This is, broadly, what a destroyer of the inter-war period looked like. This is HMS Walpole, a W-class destroyer commissioned by the RN in 1918.

Her air defence outfit at the outbreak of war in 1939 consisted of 2 manually sighted quad 40mm pom-pom mounts.
And this is what the destroyer had developed into by 1945. Pictured below is the USS De Haven, an Allen M. Sumner class destroyer commissioned in 1944.

Her outfit consists of six radar-laid 5" dual purpose and 12 40mm Bofors guns plus 11 manually sighted 20mm Oerlikon cannons.
Not only did the platforms improve by orders of magnitude, the layered fleet air defence 'system of systems' became so potent from 1943-45 that traditional modes of air attack were abandoned by the Japanese in the Pacific.
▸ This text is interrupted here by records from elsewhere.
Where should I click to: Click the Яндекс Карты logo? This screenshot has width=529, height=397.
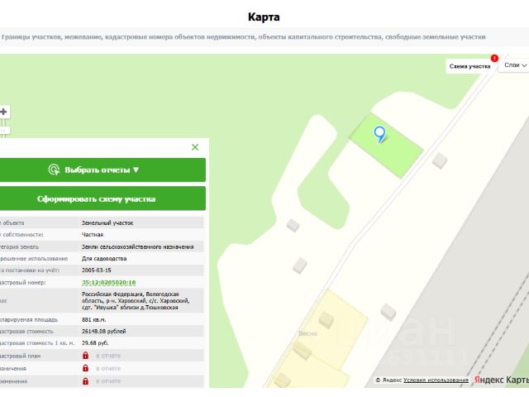502,380
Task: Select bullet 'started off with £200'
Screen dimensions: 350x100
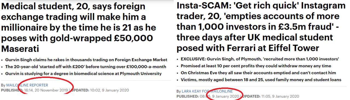Action: coord(83,67)
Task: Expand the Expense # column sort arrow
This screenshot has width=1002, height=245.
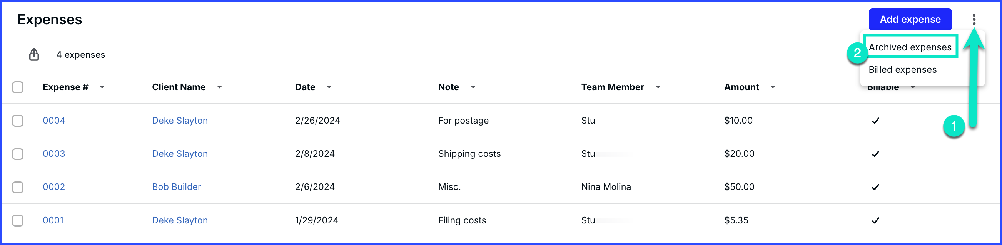Action: [102, 87]
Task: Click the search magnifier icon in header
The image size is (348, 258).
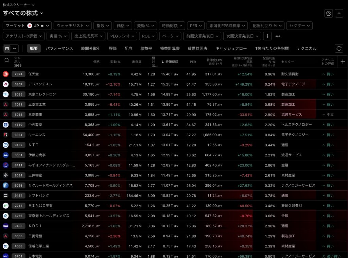Action: click(7, 60)
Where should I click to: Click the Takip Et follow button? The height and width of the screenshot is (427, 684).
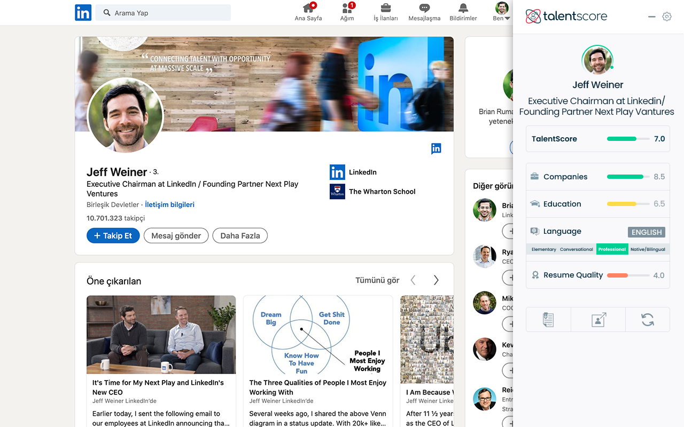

The losses of pilots and aircraft became unsustainable.
That layered system began with the outermost protective element, consisting of early warning provided by patrolling aircraft and later radar systems. British methods of fighter control using radar were honed in combat in the Mediterranean theatre with the Fairey Fulmar aircraft.
By 1944 the US Navy could rapidly detect, intercept and break up large and repeated air attacks. Inflicting massive losses in the process. At the battle of the Philippine Sea it is estimated the Japanese lost over 500 aircraft in exchange for just over 100 US machines.
At the same time the other defensive layers were also making vast strides.
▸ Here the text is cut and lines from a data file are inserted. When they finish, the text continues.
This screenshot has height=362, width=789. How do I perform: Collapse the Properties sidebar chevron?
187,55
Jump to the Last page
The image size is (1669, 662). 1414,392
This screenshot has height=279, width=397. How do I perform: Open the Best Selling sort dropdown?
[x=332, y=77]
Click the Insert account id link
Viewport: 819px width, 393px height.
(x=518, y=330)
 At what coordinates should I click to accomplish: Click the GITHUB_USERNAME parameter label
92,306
The introduction of the proximity fuse for large anti-aircraft shells, including the US Navy's 5" AA shell, made them orders of magnitude more dangerous for attacking aircraft.
Prior to the introduction of the "VT" (proximity) fuse, defensive fire from large anti aircraft artillery pieces relied upon mechanical fuses which set the shell to explode a specific time after it had been fired. In theory creating a wall of bursting shells and shrapnel.
Any attacking aircraft would have to fly through this zone, risking damage or destruction. In practice the destructive potential was limited. Once an aircraft got through the protective screen of shell bursts the effect of the heavy guns became negligible.
Proximity fusing allowed shells to be fired at the aircraft itself, bursting in the vicinity of it with much improved chances of causing damage.
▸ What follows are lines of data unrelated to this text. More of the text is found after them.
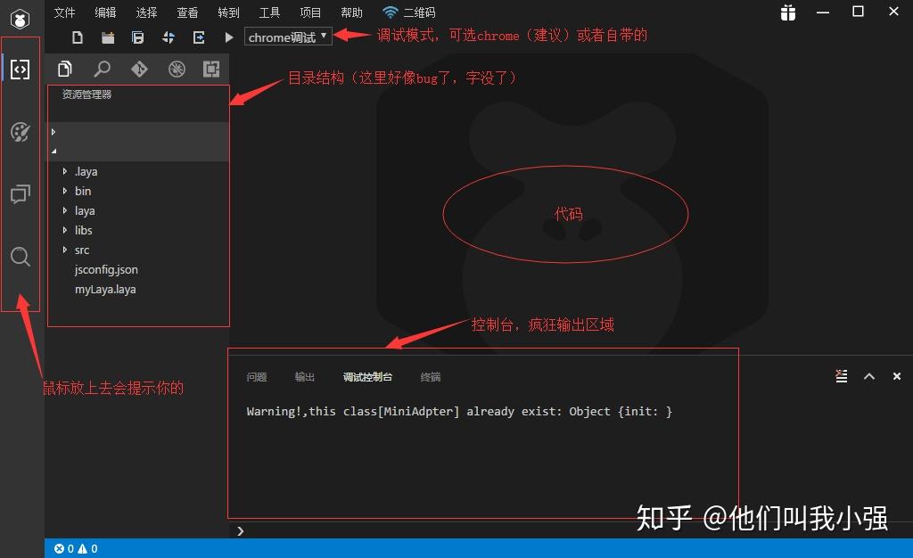913x558 pixels.
Task: Click the sync arrows icon in the toolbar
Action: (x=169, y=37)
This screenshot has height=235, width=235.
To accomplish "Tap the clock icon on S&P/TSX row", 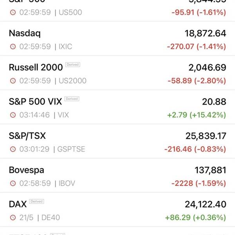I will 13,149.
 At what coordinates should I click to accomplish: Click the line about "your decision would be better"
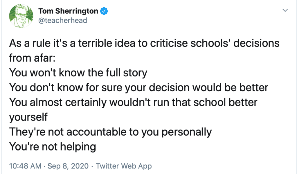[x=138, y=87]
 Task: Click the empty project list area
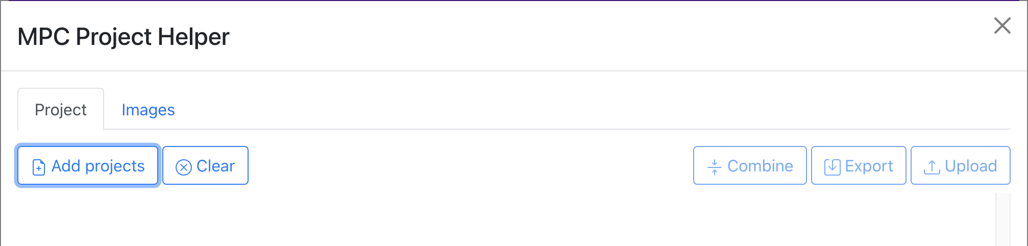tap(459, 219)
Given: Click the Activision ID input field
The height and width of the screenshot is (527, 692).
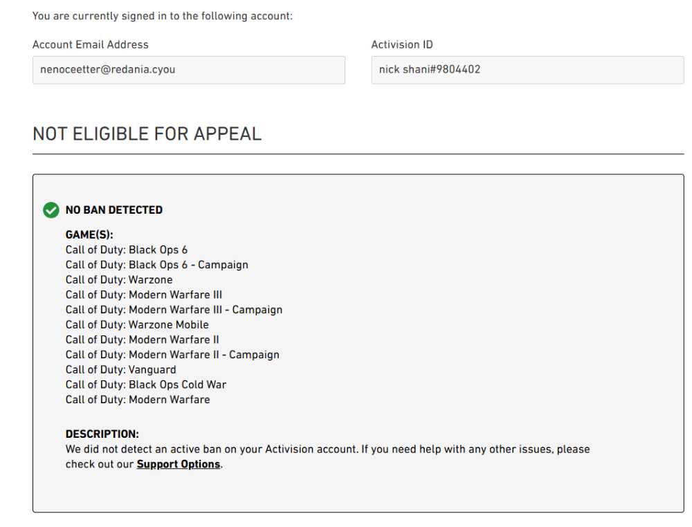Looking at the screenshot, I should click(527, 70).
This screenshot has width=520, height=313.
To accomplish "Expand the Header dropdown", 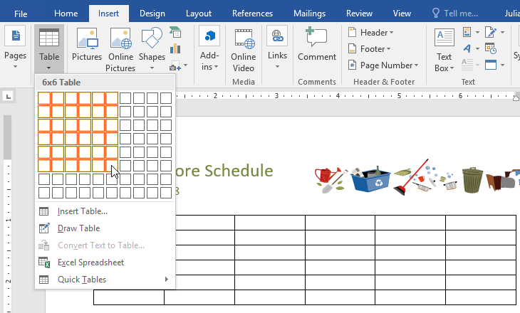I will pos(370,32).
When combined with large numbers of radar laid guns on high angle mounts this combination became extremely lethal.
The earlier barrage concept did, however, enjoy some notable success when employed with specialist platforms.

The US Navy's Atlanta class anti-aircraft cruisers were built around their extensive 5" dual purpose armament, mounting sixteen radar-laid 5" guns.
These ships could lay down a continuous (due to their many rapid firing 5" guns), dense and effective blanket of anti-aircraft fire.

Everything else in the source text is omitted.